Coach Trevor Bayliss has hinted that Moeen Ali may be promoted seven places in the batting order to allow England to accommodate an extra spinner in the UAE.
But his susceptibility to the short ball suggests a different approach may be needed against South Africa’s quick bowlers, where Nottinghamshire’s Alex Hales and Yorkshire’s Gary Ballance could come into the reckoning.
“Moeen could open in the UAE. He’s a bit loose but he plays some lovely shots,” said ex-England batsman Geoffrey Boycott.
“Hales is a big front-footer – that may work in the UAE, but don’t tell me he’s going to play on the front foot against Steyn and Morne Morkel.”
England’s batting frailties predate this Ashes series, but there was little sign of a solution to an ongoing complaint.
In eight completed innings over the series, only once did England lose their third wicket with 100 runs on the board, and on three occasions they were three down for fewer than 50.

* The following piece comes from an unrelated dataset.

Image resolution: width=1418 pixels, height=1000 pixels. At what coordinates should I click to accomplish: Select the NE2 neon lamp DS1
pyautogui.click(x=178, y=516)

Dropping Gary Ballance and shifting Ian Bell up to three proved a short-term fix at Edgbaston, but as Bell’s form deserted him in the final two Tests, England soon reverted to type.
On the two occasions when Australia scored more than 400 batting first, England never got close to matching their score, with only Root and Cook showing the patience required to play a long innings.
“With bat in hand, England have a big problem,” said former captain Michael Vaughan. “Joe Root is a class act, Alastair Cook has led the team brilliantly, because when you’re under the pump it’s about low-risk cricket shots.
“There’s so much talent and the batting line-up is so deep, but they should be able to put scores on the board in any conditions.
Although Jos Buttler’s wicket-keeping hit new heights in the series, his batting never got off the ground.
Seemingly determined to adapt his game to Test cricket by leaving his assortment of powerful shots in the dressing-room, he cut a tentative figure at the crease and failed to make a fifty in eight innings.
According to Swann, Buttler should trust in the methods that have made him such a force in the limited-overs formats.
He said: “From a spin bowler’s perspective, if there’s a player like Jos Buttler who can reverse-sweep me for six in a one-day game who then changes the way he bats in first-class cricket, I’m over the moon, especially when he clearly has defensive flaws in his technique.”
In a spin
Moeen Ali chipped in with 12 important wickets in England’s Ashes success – but they came at a cost.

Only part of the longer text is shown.